(EXTRACTED MATERIAL)
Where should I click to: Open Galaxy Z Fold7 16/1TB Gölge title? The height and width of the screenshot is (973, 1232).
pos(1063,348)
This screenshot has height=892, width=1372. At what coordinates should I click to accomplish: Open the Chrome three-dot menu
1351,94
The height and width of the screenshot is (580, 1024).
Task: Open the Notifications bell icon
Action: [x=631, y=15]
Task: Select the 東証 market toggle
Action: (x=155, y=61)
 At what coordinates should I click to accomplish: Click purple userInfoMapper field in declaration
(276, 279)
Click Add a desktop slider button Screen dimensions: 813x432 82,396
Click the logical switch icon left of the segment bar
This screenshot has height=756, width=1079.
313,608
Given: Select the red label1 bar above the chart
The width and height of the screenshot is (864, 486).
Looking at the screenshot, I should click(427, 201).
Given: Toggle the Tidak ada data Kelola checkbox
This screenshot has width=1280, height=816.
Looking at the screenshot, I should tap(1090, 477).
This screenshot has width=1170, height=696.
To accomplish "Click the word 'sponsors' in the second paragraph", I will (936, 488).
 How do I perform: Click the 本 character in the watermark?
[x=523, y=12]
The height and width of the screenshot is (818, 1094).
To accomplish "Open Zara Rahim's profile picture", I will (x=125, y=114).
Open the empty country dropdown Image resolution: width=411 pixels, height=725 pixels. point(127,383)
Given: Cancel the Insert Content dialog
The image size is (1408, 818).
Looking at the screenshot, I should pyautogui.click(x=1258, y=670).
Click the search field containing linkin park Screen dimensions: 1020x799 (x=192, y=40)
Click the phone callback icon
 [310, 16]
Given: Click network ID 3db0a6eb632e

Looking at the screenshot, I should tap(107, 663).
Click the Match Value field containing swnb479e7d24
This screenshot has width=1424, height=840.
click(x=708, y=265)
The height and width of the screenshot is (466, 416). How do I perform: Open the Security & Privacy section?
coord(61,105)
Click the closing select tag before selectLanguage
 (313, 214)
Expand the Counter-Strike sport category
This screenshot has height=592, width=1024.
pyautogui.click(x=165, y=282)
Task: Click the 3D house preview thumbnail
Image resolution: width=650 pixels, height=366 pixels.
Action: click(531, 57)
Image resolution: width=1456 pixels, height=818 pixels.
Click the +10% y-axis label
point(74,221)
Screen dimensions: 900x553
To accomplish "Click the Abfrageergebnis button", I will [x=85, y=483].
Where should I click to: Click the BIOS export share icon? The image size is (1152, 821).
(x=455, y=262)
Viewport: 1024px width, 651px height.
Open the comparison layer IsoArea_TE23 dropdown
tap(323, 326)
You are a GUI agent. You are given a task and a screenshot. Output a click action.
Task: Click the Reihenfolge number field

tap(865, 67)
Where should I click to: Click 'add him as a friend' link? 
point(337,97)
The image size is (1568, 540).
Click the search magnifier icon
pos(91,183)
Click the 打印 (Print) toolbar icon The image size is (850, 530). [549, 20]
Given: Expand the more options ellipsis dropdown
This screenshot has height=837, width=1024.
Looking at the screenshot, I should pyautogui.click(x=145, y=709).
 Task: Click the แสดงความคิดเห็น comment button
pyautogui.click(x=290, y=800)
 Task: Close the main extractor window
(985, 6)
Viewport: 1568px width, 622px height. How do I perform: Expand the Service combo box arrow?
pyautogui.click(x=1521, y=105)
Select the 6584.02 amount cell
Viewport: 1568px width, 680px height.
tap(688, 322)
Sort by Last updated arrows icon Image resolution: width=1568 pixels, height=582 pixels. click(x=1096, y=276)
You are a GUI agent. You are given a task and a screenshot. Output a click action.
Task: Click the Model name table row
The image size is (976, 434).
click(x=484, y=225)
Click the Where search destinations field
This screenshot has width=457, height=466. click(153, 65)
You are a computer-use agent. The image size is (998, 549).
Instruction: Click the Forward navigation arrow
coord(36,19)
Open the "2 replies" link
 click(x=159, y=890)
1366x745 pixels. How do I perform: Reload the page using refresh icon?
(End EXTRACTED MATERIAL)
Write down every entry exactly.

Where should I click to: Open Galaxy Z Fold7 16/1TB Gölge title? The height and width of the screenshot is (973, 1232).
pos(1063,348)
This screenshot has height=892, width=1372. At what coordinates should I click to accomplish: Open the Chrome three-dot menu
1351,94
The height and width of the screenshot is (580, 1024).
Task: Open the Notifications bell icon
Action: [x=631, y=15]
Task: Select the 東証 market toggle
Action: (x=155, y=61)
 At what coordinates should I click to accomplish: Click purple userInfoMapper field in declaration
(276, 279)
Click Add a desktop slider button Screen dimensions: 813x432 82,396
Click the logical switch icon left of the segment bar
This screenshot has height=756, width=1079.
313,608
Given: Select the red label1 bar above the chart
The width and height of the screenshot is (864, 486).
Looking at the screenshot, I should click(427, 201).
Given: Toggle the Tidak ada data Kelola checkbox
This screenshot has width=1280, height=816.
Looking at the screenshot, I should tap(1090, 477).
This screenshot has width=1170, height=696.
To accomplish "Click the word 'sponsors' in the second paragraph", I will (936, 488).
 How do I perform: Click the 本 character in the watermark?
[x=523, y=12]
The height and width of the screenshot is (818, 1094).
To accomplish "Open Zara Rahim's profile picture", I will (x=125, y=114).
Open the empty country dropdown Image resolution: width=411 pixels, height=725 pixels. point(127,383)
Given: Cancel the Insert Content dialog
The image size is (1408, 818).
Looking at the screenshot, I should pyautogui.click(x=1258, y=670).
Click the search field containing linkin park Screen dimensions: 1020x799 (x=192, y=40)
Click the phone callback icon
 [310, 16]
Given: Click network ID 3db0a6eb632e

Looking at the screenshot, I should tap(107, 663).
Click the Match Value field containing swnb479e7d24
This screenshot has width=1424, height=840.
click(x=708, y=265)
The height and width of the screenshot is (466, 416). How do I perform: Open the Security & Privacy section?
coord(61,105)
Click the closing select tag before selectLanguage
 (313, 214)
Expand the Counter-Strike sport category
This screenshot has height=592, width=1024.
pyautogui.click(x=165, y=282)
Task: Click the 3D house preview thumbnail
Image resolution: width=650 pixels, height=366 pixels.
Action: click(531, 57)
Image resolution: width=1456 pixels, height=818 pixels.
Click the +10% y-axis label
point(74,221)
Screen dimensions: 900x553
To accomplish "Click the Abfrageergebnis button", I will [x=85, y=483].
Where should I click to: Click the BIOS export share icon? The image size is (1152, 821).
(x=455, y=262)
Viewport: 1024px width, 651px height.
Open the comparison layer IsoArea_TE23 dropdown
tap(323, 326)
You are a GUI agent. You are given a task and a screenshot. Output a click action.
Task: Click the Reihenfolge number field

tap(865, 67)
Where should I click to: Click 'add him as a friend' link? 
point(337,97)
The image size is (1568, 540).
Click the search magnifier icon
pos(91,183)
Click the 打印 (Print) toolbar icon The image size is (850, 530). [549, 20]
Given: Expand the more options ellipsis dropdown
This screenshot has height=837, width=1024.
Looking at the screenshot, I should pyautogui.click(x=145, y=709).
 Task: Click the แสดงความคิดเห็น comment button
pyautogui.click(x=290, y=800)
 Task: Close the main extractor window
(985, 6)
Viewport: 1568px width, 622px height. How do I perform: Expand the Service combo box arrow?
pyautogui.click(x=1521, y=105)
Select the 6584.02 amount cell
Viewport: 1568px width, 680px height.
tap(688, 322)
Sort by Last updated arrows icon Image resolution: width=1568 pixels, height=582 pixels. click(x=1096, y=276)
You are a GUI agent. You are given a task and a screenshot. Output a click action.
Task: Click the Model name table row
The image size is (976, 434).
click(x=484, y=225)
Click the Where search destinations field
This screenshot has width=457, height=466. click(153, 65)
You are a computer-use agent. The image size is (998, 549).
Instruction: Click the Forward navigation arrow
coord(36,19)
Open the "2 replies" link
 click(x=159, y=890)
1366x745 pixels. How do I perform: Reload the page using refresh icon?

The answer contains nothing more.